Texte fourni:

━━━

Un jour de météo désespérante en montagne, nous nous rabattîmes sur le tourisme en auto, au col de l’Iseran, avec son refuge très accueillant, surtout par le froid et la neige.

En redescendant de Val d’Isère, le guide nous dirigea vers l’église baroque de La Gurraz : y mène une route étroite, très pentue, lacets et surplombs impressionnants. Le village est perché sur un éperon rocheux étroit au bout duquel se trouve l’église promise, qui se voit d’ailleurs de la route principale, sur l’autre rive de l’Isère. Les derniers séracs du glacier Sud de La Gurraz, qui descend du Mont Pourri, émergent du nuage et surplombent directement le village, de façon un peu menaçante.

Les chalets de La Gurraz ont conservé l’architecture traditionnelle, avec des greniers à foin qui rappellent ceux du Queyras. Tout suggère ici une vie rude dans un environnement magnifique mais solitaire et peu accueillant.

━━━

Consignes et exigences: Reproduisez à l'identique le passage du récit sur La Gurraz qui va de « Un jour de météo » à « un peu menaçante. ».

━━━

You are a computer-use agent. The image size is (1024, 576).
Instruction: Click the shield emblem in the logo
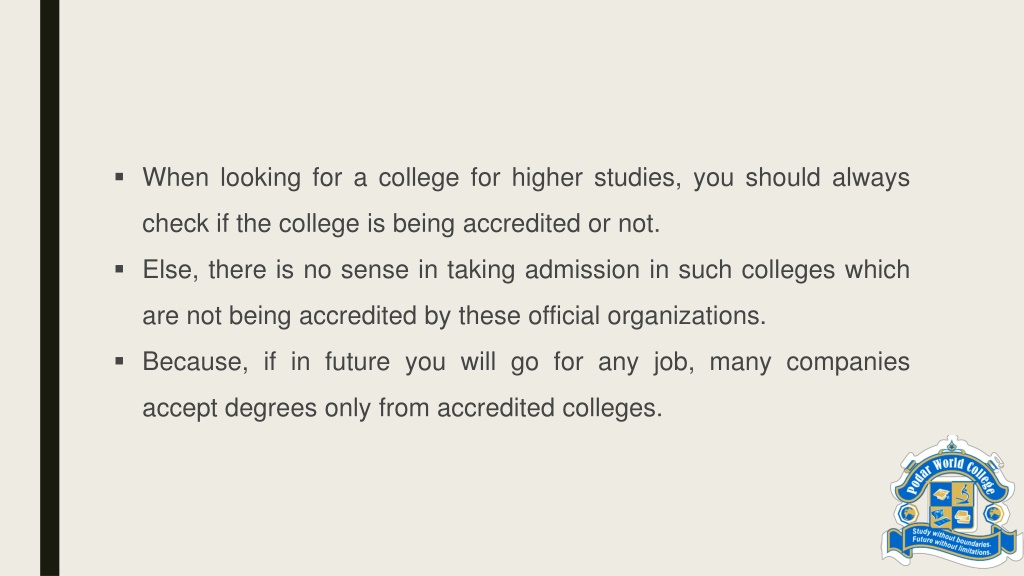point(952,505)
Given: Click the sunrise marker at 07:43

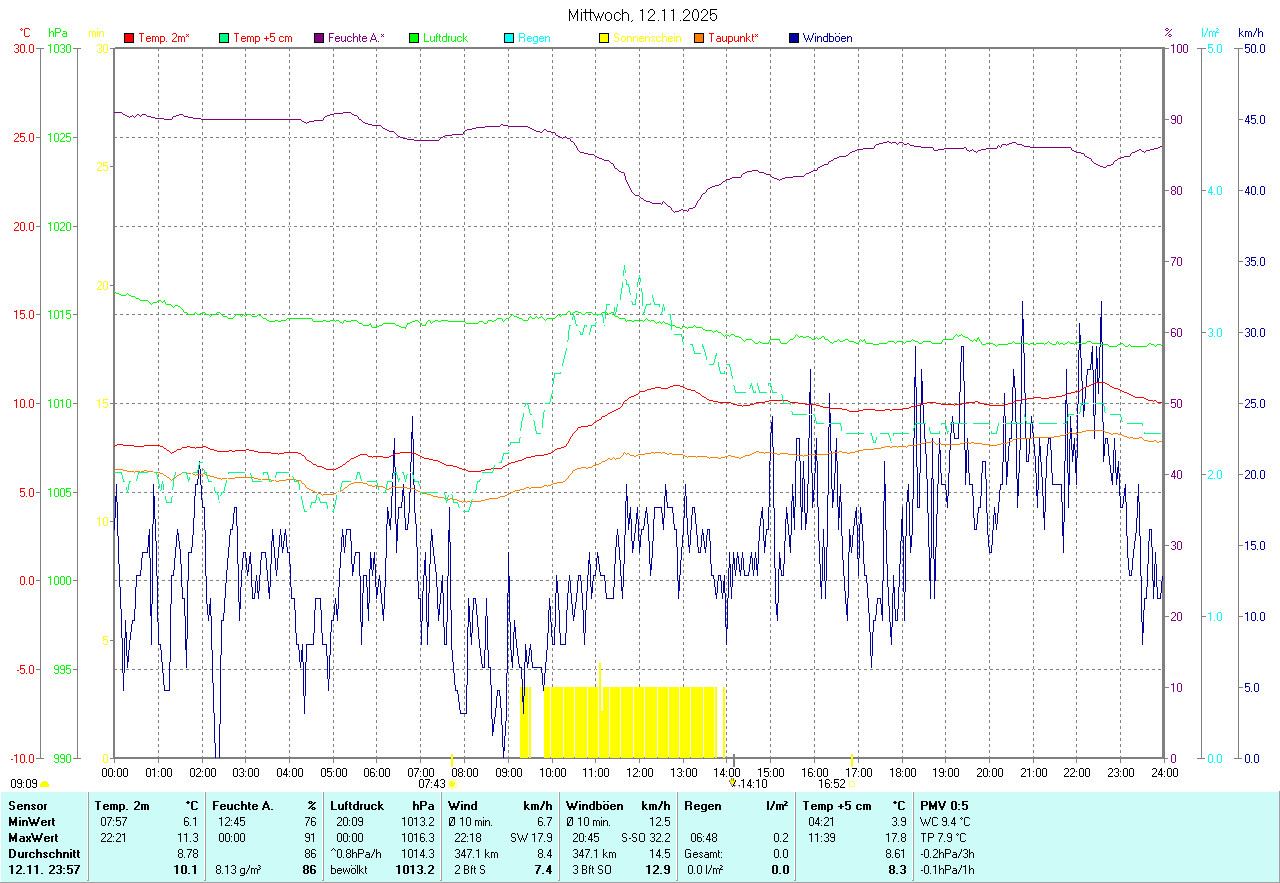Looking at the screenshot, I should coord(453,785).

━━━

Réponse ci-dessous:
Un jour de météo désespérante en montagne, nous nous rabattîmes sur le tourisme en auto, au col de l’Iseran, avec son refuge très accueillant, surtout par le froid et la neige.

En redescendant de Val d’Isère, le guide nous dirigea vers l’église baroque de La Gurraz : y mène une route étroite, très pentue, lacets et surplombs impressionnants. Le village est perché sur un éperon rocheux étroit au bout duquel se trouve l’église promise, qui se voit d’ailleurs de la route principale, sur l’autre rive de l’Isère. Les derniers séracs du glacier Sud de La Gurraz, qui descend du Mont Pourri, émergent du nuage et surplombent directement le village, de façon un peu menaçante.